There have been times when I've felt like I'm at a loss for words. When I've sat here staring at this computer screen practically in tears, maybe even overcome with rage, because I simply can't find a way to translate the chaos and emotion in my head into actual human language. It's happened before -- but it's never happened like this.
I just keep thinking about my four-year-old daughter, Inara. I can't get her out of my head. Her blonde curls. Her smile. The way she opens her bedroom door and shuffles hesitantly over in her little Hello Kitty pajamas to where I'm working early in the morning -- her purple blanket clutched in both hands and pulled up to her face, her eyes still glossy with receding sleep -- and silently rests her head against me. The sound of her laughing uncontrollably whenever she tells a joke, no matter how often she's told the same joke before. She's like life itself to me. She's my heart and soul. My sine qua non.
I think about that, all of that, and then I try to reconcile those overwhelming feelings with the words and images that have played out all day on my TV. Parents screaming. Tiny children marching in a line to safety as they're led by police armed with automatic weapons. Ambulances lining the streets and police tape strewn throughout a bucolic suburban neighborhood in New England. "27 People Killed in Elementary School Massacre." It goes beyond surreal into the realm of unimaginable. How can our feeble minds even be expected to process it, our frail psyches to make sense of it? How can we ever come to terms with the notion that this is us -- that our society is capable of playing host to something so utterly inhuman? Who are we at this point?

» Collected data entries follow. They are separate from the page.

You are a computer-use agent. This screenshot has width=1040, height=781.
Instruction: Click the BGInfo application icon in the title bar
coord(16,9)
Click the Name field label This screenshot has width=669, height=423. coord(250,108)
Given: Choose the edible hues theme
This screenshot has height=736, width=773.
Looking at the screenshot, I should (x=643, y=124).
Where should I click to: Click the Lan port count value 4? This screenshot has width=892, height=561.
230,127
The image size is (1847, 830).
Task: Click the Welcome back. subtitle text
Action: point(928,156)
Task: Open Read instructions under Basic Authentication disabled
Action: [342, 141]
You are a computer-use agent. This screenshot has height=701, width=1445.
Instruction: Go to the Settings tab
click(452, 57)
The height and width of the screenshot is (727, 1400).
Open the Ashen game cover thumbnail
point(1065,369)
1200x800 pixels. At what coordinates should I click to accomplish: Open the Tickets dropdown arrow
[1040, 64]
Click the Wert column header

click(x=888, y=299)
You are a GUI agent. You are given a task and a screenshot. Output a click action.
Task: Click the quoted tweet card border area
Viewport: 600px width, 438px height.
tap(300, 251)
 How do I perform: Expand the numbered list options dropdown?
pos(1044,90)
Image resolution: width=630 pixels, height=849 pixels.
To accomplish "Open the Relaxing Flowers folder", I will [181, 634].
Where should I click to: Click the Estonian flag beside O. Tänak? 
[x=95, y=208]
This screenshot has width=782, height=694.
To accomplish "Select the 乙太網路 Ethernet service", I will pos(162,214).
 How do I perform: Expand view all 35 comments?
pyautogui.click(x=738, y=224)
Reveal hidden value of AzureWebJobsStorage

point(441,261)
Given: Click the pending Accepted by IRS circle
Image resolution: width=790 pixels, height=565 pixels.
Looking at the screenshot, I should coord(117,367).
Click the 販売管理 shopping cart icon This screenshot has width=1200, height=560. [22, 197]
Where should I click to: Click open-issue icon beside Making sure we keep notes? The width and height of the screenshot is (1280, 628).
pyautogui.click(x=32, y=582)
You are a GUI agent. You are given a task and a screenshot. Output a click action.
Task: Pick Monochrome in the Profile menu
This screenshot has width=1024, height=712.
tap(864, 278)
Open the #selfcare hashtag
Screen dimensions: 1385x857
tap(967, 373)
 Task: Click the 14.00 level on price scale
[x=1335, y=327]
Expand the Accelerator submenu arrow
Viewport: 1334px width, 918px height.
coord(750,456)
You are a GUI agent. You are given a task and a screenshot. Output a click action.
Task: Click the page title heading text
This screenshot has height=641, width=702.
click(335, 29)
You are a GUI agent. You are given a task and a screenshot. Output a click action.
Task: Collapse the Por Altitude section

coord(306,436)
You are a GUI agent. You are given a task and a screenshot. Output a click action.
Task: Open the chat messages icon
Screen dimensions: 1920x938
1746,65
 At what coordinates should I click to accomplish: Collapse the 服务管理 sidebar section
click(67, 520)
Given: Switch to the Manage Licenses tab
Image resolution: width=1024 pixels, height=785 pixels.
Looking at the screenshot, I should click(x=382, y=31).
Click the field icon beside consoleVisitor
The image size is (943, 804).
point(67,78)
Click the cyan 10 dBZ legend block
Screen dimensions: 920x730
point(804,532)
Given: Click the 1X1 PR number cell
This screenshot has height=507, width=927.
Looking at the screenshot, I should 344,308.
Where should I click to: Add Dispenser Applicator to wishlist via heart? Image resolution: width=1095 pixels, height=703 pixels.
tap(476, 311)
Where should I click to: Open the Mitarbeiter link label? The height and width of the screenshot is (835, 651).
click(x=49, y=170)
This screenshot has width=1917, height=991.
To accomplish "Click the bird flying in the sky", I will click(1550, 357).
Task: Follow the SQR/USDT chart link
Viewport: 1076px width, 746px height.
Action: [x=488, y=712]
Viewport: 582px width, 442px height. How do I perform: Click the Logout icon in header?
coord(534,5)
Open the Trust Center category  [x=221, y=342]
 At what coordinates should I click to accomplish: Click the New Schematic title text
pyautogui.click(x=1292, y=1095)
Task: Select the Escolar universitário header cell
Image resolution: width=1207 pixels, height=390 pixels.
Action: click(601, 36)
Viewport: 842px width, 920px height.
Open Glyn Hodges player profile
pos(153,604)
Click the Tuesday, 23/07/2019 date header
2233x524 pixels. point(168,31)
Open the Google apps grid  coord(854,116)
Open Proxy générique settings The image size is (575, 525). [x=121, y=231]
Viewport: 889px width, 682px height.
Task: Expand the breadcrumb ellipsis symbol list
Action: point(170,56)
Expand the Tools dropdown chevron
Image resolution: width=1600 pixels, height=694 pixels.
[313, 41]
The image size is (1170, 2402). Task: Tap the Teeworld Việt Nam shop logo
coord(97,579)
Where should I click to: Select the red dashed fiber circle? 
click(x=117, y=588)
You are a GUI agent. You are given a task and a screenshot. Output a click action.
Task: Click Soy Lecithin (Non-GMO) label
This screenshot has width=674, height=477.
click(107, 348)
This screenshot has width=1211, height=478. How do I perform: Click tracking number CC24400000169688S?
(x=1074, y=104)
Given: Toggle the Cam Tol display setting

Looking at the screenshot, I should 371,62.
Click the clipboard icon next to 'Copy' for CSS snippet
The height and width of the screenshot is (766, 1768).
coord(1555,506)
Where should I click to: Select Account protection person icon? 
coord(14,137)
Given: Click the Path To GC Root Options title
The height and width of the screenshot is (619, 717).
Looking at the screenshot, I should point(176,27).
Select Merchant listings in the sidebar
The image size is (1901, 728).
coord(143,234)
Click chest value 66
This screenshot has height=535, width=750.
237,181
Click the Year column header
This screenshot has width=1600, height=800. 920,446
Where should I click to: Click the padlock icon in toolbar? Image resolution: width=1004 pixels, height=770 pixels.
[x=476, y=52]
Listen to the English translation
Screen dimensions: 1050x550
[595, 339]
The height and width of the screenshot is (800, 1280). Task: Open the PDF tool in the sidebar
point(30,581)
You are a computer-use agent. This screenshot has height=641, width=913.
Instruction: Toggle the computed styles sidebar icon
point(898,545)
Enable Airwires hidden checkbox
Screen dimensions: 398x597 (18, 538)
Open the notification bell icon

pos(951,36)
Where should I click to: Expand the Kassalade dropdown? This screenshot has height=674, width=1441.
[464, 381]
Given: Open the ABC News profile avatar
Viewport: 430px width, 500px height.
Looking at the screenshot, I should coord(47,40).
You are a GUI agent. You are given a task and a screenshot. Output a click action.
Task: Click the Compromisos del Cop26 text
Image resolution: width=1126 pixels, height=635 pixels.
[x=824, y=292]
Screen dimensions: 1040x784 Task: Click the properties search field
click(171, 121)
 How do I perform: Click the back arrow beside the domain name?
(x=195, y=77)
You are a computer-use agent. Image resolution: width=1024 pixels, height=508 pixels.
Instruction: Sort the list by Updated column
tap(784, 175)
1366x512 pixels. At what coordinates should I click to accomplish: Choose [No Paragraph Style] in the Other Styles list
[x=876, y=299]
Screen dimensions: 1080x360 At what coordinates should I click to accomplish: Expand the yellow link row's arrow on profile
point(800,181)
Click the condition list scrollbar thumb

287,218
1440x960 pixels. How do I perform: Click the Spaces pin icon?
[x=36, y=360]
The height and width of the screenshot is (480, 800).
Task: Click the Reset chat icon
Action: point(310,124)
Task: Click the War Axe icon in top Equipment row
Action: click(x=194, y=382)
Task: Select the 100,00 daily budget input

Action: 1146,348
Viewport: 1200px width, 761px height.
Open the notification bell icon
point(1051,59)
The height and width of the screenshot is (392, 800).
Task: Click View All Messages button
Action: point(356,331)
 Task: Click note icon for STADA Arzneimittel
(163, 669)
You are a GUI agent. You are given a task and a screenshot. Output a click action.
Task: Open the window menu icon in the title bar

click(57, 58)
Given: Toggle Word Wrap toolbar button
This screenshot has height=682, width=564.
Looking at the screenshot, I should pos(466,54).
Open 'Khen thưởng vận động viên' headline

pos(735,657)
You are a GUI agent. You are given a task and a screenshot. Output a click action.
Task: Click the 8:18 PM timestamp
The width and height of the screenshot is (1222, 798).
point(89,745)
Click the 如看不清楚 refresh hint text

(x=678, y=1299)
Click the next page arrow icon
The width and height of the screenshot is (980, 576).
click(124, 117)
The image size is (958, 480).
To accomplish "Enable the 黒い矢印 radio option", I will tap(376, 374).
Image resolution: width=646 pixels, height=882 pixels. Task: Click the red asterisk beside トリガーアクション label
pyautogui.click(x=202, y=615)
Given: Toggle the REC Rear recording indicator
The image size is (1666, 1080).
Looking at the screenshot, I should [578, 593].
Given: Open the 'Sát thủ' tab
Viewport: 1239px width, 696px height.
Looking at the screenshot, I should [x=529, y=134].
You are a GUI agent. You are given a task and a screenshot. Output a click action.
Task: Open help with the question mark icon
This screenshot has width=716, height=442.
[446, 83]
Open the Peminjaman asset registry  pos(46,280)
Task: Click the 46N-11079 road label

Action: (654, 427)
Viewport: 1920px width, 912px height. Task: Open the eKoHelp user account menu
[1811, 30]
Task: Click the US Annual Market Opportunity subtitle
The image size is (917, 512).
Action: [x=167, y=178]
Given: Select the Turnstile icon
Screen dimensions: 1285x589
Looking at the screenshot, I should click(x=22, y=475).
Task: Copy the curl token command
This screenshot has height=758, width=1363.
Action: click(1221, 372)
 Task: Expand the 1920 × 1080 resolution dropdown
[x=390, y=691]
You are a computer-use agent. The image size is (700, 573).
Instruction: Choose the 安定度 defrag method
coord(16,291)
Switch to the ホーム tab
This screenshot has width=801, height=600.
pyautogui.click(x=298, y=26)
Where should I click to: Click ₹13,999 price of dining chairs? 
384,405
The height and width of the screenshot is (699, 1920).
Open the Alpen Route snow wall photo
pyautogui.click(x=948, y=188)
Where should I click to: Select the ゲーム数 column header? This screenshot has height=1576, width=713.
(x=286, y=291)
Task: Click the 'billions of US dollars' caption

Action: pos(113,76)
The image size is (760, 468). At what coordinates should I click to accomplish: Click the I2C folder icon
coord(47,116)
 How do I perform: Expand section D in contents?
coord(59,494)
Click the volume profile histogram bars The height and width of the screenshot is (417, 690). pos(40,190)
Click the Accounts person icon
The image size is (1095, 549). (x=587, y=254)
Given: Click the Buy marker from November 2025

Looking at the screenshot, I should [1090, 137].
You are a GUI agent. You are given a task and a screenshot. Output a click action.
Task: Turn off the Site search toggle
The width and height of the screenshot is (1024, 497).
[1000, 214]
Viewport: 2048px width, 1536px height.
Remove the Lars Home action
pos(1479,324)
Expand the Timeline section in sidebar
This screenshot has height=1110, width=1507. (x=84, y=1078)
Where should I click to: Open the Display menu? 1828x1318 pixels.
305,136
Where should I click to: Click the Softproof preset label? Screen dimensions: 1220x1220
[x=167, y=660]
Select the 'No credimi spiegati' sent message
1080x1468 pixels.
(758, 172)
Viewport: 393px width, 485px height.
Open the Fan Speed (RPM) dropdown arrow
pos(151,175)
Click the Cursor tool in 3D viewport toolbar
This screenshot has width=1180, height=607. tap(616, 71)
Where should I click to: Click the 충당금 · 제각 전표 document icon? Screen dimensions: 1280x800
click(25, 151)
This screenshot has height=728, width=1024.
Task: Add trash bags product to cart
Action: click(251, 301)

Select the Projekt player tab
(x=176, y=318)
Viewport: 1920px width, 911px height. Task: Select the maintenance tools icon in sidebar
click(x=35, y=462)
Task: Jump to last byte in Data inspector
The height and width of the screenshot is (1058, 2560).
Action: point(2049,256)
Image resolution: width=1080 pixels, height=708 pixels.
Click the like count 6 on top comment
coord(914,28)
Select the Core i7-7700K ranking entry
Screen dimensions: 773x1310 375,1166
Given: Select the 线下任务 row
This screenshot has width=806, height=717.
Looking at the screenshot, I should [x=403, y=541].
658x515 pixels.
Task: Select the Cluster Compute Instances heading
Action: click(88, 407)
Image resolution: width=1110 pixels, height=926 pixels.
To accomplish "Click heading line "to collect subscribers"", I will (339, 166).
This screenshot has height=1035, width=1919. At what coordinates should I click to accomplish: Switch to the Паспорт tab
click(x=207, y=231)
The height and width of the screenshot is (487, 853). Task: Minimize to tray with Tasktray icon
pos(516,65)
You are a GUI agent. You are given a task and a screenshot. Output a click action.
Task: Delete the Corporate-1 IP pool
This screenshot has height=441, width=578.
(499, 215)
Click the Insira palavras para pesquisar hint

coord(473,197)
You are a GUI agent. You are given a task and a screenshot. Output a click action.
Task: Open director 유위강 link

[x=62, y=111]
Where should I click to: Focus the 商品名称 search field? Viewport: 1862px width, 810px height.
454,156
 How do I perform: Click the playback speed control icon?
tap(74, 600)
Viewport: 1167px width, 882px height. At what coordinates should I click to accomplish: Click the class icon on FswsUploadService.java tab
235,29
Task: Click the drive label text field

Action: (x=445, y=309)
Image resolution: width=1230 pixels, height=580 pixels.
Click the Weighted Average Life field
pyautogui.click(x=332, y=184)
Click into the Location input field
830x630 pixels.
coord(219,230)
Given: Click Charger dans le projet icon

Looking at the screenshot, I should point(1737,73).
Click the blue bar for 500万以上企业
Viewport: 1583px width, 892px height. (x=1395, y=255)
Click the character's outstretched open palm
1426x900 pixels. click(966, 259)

Less than 48-hours after the attacks of 9/11, I was at Ground Zero, standing with a mask over my face next to a still-burning pile of wreckage ten stories high. It was one of the most horrific experiences imaginable. And yet even then, overcome by the sheer magnitude of what had happened and the searing pain it caused, I could at least see some kind of twisted reasoning at work. While the beliefs of those who had attacked us and killed so many may have been insane and misguided, they were at least easy to explain; the men who brought terror to our shores honestly considered themselves warriors, and we were their enemy. We weren't completely helpless then; we knew who had devastated us, why, and what we had to do about it.
But this: an elementary school, a 20-year-old man armed to the teeth, 20 children shot to death while they cowered in class. No matter how hard I try I just can't understand it. Dear God, why? They were just kids. And teachers. Why?
How do we go on from this? How do so many families return home to presents still under the Christmas tree for children who will now never open them -- how do they survive the unsurvivable? How do we as a nation dare to continue calling ourselves human when we tolerate such virulent madness, allowing our leaders to refuse to acknowledge that something has to be done about our obscene and grievously negligent lust for firepower and the right to supposedly wield it as we please? When does it fucking stop?
Now. It stops now. Because it has to.
Enough is enough.
There are admittedly no easy answers, but there have to be answers, because we can't have another one of these. Not like this. This is too much for us to take.